-- DATA EXTRACTS --
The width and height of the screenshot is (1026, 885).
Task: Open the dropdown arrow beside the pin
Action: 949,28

---

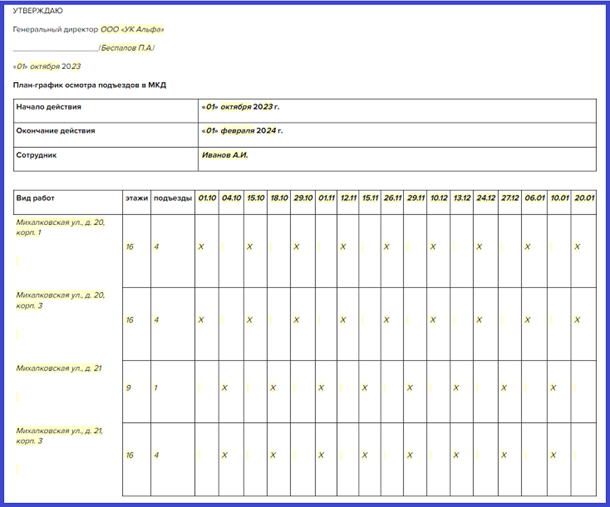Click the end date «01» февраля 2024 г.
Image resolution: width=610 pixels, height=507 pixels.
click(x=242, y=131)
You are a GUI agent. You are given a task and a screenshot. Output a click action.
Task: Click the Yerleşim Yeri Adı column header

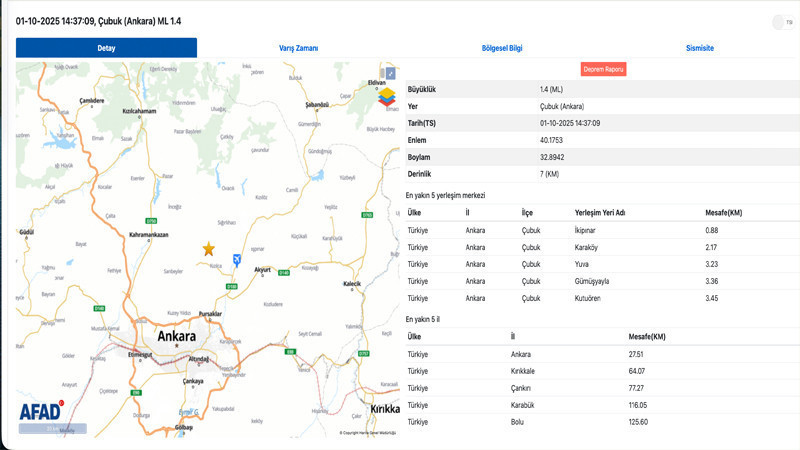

==

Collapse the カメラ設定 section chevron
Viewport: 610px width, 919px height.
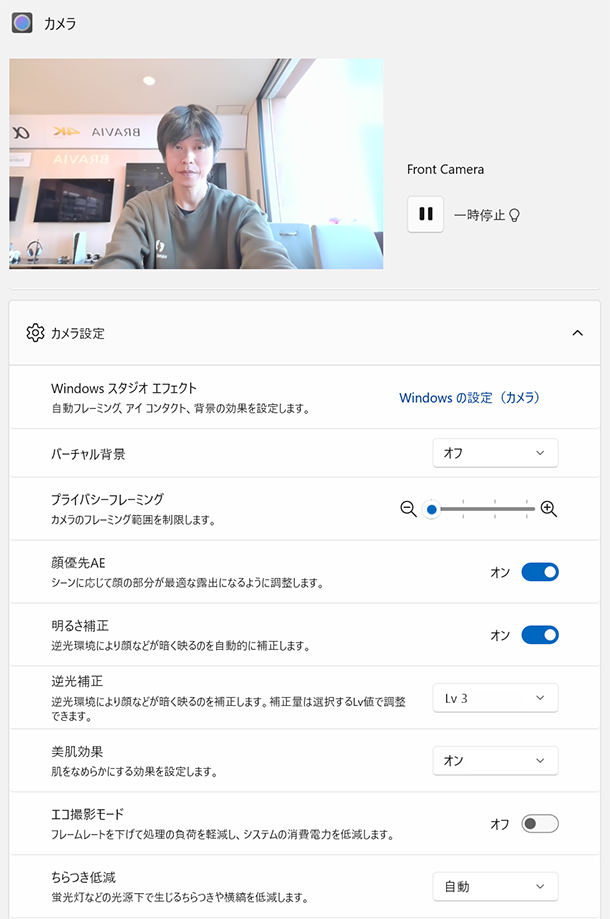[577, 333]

-- WORK INSTRUCTION --
Only one stretch of the records above is wanted: the lines between the one holding "You are a GUI" and the one holding "Task: Click the", inclusive, reproduced exactly.

-- ANSWER TO THIS TASK --
You are a GUI agent. You are given a task and a screenshot. Output a click action.
Task: Click the Yerleşim Yeri Adı column header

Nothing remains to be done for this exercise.